The construction of the big church in Bangued began in 1722 and was completed in 1807. It was about 73 meters long. A spacious convento was built adjoining it. It later became the Sacred Heart of Jesus Academy, which is now the Holy Spirit Academy, a convent for sisters and a school for girls and boys.

In 1861, Bangued was formally inaugurated as a municipality and was proclaimed the capital town of Abra on July 25, the feast day of Saint James the Elder, in 1863. Bangued was returned to the Augustinians after 270 years of secular administration in 1892.

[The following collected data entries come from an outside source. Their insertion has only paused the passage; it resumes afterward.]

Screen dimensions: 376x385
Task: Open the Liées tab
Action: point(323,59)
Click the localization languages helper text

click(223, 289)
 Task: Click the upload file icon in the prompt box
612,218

On March 10, 1945, at 3:00 P.M., some American planes guided by Filipinos dropped incendiary bombs on the capitol, the catholic church and adjoining buildings, that resulted in the loss of their records. Only the church walls, convent and the bell tower of the church were spared. The roof and altar reconstruction, and the electric pipe organ installation started in 1947.

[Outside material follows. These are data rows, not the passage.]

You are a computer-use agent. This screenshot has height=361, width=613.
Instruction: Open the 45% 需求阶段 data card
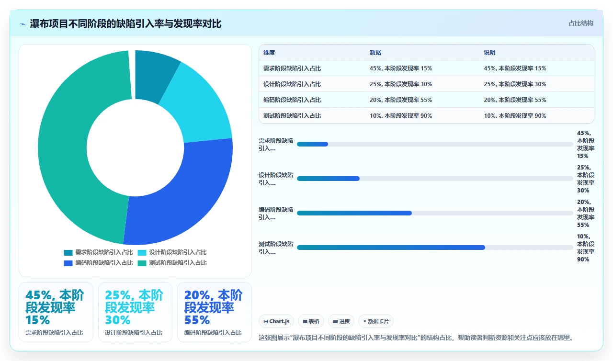[56, 312]
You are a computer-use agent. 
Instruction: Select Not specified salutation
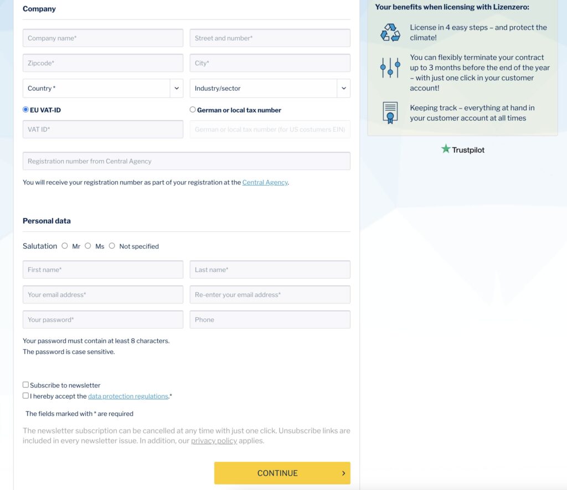click(x=112, y=246)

In 1955, the church of Bangued became the cathedral of the then newly established Territorial Prelature of Bangued which was elevated into a diocese in 1982.

==Church marker==

Below is what's written on a marker in front of the cathedral:

"On April 5, 1617, Bangued was created a ministry by the Augustinian friars under the Diocese of Nueva Segovia. This church started construction in 1722 and completed in 1807. On July 25, 1861, the Feast of St. James the Elder, Bangued was proclaimed capital of Abra. After the Philippine Revolution of 1898, the secular clergy took over and in 1920, the Divine Word Missionaries. During World War II, on March 10, 1945, American warplanes bombed the church and the adjoining Colegio del Sagrado Corazon then used as military hospital by Japanese forces. The original altar was destroyed, only the walls and tower remained. In 1947, the Church was reconstructed. On July 25, 1955, it was proclaimed Cathedral when Abra was made Prelature Nullius. In 1976, the Parish handed to the Diocesan clergy."